Esa declaración fue, quizás, el primer eslabón de una cadena sustentada en la coherencia y en la fortaleza de sus convicciones.
Trabajó como nunca para recuperar el cetro mundial que le pertenecía (“Odio el entrenamiento, pero me digo sufre ahora y vivirás el resto como un verdadero campeón”, aseveró) y en la ex Zaire (hoy República Democrática del Congo), en el corazón de una Africa indómita, en octubre de 1974, tuvo su chance y no la desperdició.

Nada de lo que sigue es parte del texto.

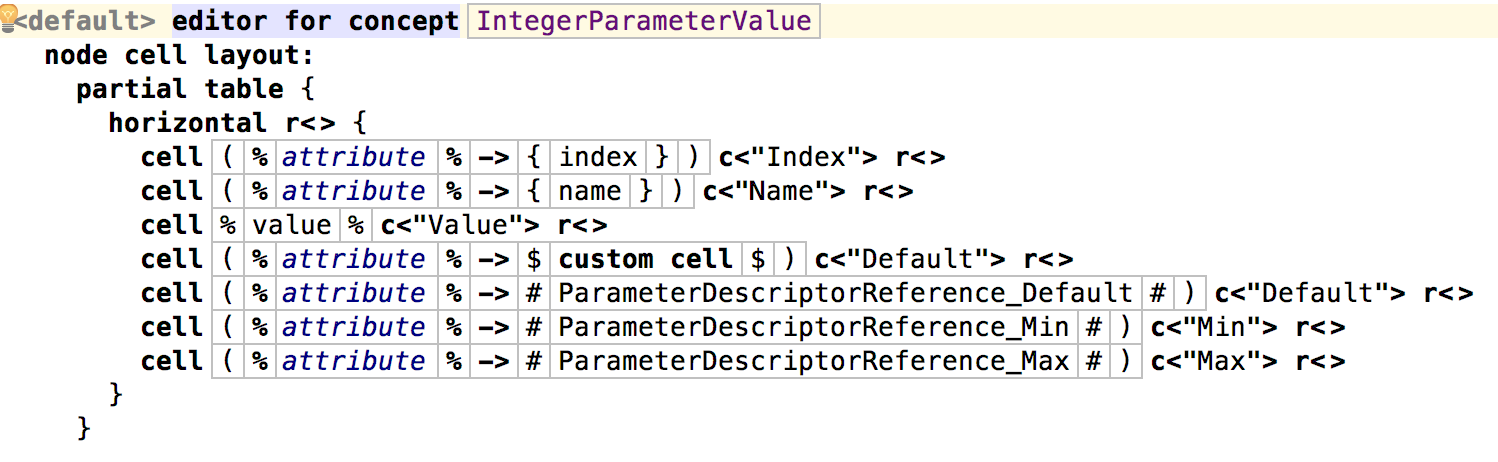Click the name property cell
The image size is (1498, 462).
[x=590, y=191]
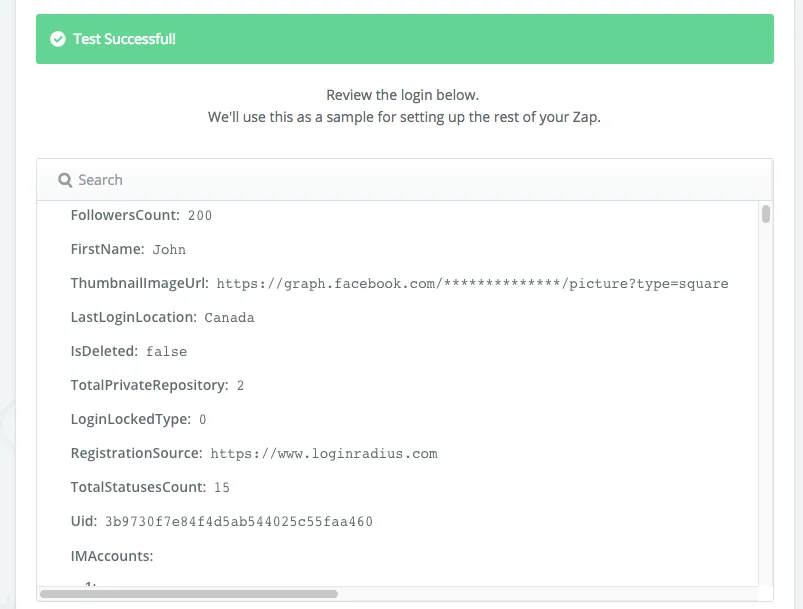Select the ThumbnailImageUrl field label
Image resolution: width=803 pixels, height=609 pixels.
[x=139, y=283]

En una ciudad de Kinshasa convulsionada por el acontecimiento de “recibir una pelea de campeonato del mundo de los pesados”, Alí volvió a ser `Rey`, cuando venció por nocaut en el octavo asalto a George Foreman, desplegando sobre el cuadrilátero parte de ese arsenal boxístico que identificó su carrera: capacidad para pegar aún en retroceso, el juego de piernas necesario para bailotear sobre el ring como ninguno y esa justeza para colocar golpes potentes que minaban las resistencias de los rivales.
El público congoleño lo adoptó como ídolo porque vio qué él “mejor que nadie” iba a convertirse en “el protector de los derechos de los negros”. El ya mítico grito “Alí Bomayé!” (“Alí matalo”, la traducción) atronó en el estadio 20 de Mayo, colmado por más de 100 mil personas, con el dictador Mobutu Sese Seko como testigo privilegiado.
Con su mentor y maestro Angelo Dundee en la esquina, Alí desplegó un plan de pelea perfecto: desgastó a Foreman, lo cansó y lo tumbó en el octavo round. Cuando las cámaras de la TV lo enfocaban, una vez consumado el triunfo, repetía a quién quisiera: “I`m the Greatest” (“Soy el mejor”).
Disputó 61 peleas y ganó 56 (37 de ellas por la vía rápida). Entre sus vencidos figuraron el argentino Oscar `Ringo` Bonavena, a quien superó por nocaut en el decimoquinto asalto, en el Madison Square Garden de Nueva York, allá por diciembre de 1970.
Ya retirado y con el mal de Parkinson que afecta hoy su cuerpo y su andar, Alí tuvo un reconocimiento de los estamentos oficiales de su país que tiempo antes lo habían combatido con suma fiereza. En 1996, la organización de los Juegos Olímpicos de Atlanta lo eligió para encender el pebetero y declarar inaugurada la competencia. Una distinción tardía.
Otro reconocimiento llegó en 1997, en Hollywood, cuando el documental “When we were Kings” (“Cuando eramos reyes”), de Leon Gast, obtuvo un Oscar.
El film, basado en la épica pelea que protagonizó con Foreman en Kinshasa, fue galardonado y allí estaba él, junto a George, ahora transformado en “mi amigo”, tal como aseveró.
Con dificultades por la enfermedad que aún hoy lo aqueja, Alí subió al escenario, agradeció y descerrajó la frase que todos querían escuchar: “Todavía sigo siendo el más grande”. La concurrencia asintió y respondió con una sonora carcajada.